During a week when the Dow industrials are flirting with 20,000, it’s tempting to think about missed opportunities.
The Big Board has more than tripled from its lows in March 2009. Some of the Dow’s component stocks have performed even stronger. Microsoft has quadrupled since that time.
Wouldn’t you love to turn the clock back and collect the big gains that were possible then?
As a matter of fact, it’s possible to turn the clock even further back… and generate even better performance…
“Back in 2003, Microsoft offered investors a unique opportunity,” says our small-cap specialist Louis Basenese.
“The company secretly ‘re-listed’ a small group of ultra-low-priced shares on a separate stock exchange. The vast majority of investors didn’t know this happened.
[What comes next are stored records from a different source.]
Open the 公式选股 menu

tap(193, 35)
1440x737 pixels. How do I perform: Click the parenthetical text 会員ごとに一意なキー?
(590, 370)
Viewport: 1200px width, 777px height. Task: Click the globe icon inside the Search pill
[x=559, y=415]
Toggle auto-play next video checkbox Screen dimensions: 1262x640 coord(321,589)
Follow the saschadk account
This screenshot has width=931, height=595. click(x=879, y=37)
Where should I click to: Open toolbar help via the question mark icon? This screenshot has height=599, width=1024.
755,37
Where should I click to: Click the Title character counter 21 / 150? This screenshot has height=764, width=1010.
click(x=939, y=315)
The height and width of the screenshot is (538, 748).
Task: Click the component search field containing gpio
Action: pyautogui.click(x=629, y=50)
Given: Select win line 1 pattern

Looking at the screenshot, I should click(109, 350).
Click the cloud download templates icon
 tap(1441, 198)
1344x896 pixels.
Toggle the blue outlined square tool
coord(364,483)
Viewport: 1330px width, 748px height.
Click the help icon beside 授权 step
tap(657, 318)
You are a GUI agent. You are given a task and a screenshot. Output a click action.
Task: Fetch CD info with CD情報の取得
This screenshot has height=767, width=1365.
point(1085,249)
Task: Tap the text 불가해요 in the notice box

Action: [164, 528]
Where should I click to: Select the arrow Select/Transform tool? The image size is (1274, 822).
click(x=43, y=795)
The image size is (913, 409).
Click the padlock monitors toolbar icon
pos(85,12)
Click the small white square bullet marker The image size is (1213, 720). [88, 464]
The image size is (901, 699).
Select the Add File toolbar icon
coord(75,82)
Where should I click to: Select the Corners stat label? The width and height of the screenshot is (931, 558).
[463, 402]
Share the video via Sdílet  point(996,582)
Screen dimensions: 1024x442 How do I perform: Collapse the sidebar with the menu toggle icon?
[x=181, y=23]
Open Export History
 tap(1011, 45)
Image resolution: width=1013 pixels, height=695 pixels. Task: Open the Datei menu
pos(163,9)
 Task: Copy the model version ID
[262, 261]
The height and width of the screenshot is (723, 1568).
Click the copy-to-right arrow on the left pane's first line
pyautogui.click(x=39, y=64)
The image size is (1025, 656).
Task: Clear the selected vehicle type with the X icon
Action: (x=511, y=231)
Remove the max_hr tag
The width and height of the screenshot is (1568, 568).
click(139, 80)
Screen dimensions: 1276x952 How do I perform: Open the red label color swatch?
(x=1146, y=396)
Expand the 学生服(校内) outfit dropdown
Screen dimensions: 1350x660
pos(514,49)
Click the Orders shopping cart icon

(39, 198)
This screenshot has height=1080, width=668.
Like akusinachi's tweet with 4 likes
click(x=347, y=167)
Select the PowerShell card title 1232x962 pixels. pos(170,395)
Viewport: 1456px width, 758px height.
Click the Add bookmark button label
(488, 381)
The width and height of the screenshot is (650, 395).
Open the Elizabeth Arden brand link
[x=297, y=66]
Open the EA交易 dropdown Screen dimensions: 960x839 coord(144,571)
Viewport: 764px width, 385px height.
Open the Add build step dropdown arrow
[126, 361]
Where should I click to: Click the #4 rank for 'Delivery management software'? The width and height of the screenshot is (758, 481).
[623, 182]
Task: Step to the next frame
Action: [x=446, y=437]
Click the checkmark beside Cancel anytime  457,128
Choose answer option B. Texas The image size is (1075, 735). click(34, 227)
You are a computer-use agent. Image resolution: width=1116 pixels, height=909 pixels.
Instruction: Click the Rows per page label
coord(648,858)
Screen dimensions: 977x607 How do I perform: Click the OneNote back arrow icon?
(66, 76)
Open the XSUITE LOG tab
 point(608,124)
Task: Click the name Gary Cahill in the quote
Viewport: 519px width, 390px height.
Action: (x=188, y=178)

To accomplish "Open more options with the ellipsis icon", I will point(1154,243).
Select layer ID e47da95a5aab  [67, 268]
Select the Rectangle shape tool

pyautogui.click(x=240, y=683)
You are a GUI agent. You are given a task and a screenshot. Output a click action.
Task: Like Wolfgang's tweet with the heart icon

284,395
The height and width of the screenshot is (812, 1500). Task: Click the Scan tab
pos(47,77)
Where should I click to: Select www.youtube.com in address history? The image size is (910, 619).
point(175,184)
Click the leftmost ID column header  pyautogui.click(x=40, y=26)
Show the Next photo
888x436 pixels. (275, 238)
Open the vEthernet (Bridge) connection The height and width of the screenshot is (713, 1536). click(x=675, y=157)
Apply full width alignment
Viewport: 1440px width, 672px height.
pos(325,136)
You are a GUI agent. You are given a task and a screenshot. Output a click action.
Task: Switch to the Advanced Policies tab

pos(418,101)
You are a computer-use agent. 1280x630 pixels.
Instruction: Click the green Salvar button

But those who did were able to buy shares of the giant tech for just $5.60.”
Louis says the last time MSFT shares were that cheap was 1995 — the year people were lining up for shrink-wrapped boxes of Windows 95 and the most lucrative part of the dot-com boom/bubble was just getting started.
“Anyone who was savvy enough to get in on this opportunity would have locked in an incredible 1,040% gain,” he says. “That’s a 10-fold increase over regular Microsoft shares.
“Essentially, these investors were able to turn back the hands of time and purchase Microsoft for pennies on the dollar — and profit handsomely as a result.”
Another example: Coca-Cola in 2000. “The soft-drink giant gave investors the opportunity to get in on a rare set of penny shares for just $1.82 a share,” Louis says.
At the time, KO’s regular shares were trading for around $30. The last time it was trading as low as $1.82 was 1986 — two years before Warren Buffett made his now-famous investment in the company!
Here too the results paid off handsomely: “The vast majority of investors didn’t have a clue,” says Louis. “But those who did could have secured a 769% profit on Coke’s penny share offering.”
Examples abound of these opportunities to turn back the clock and generate epic gains on blue chip shares — years after most people thought the “easy money” was already made. You just have to look in the right place.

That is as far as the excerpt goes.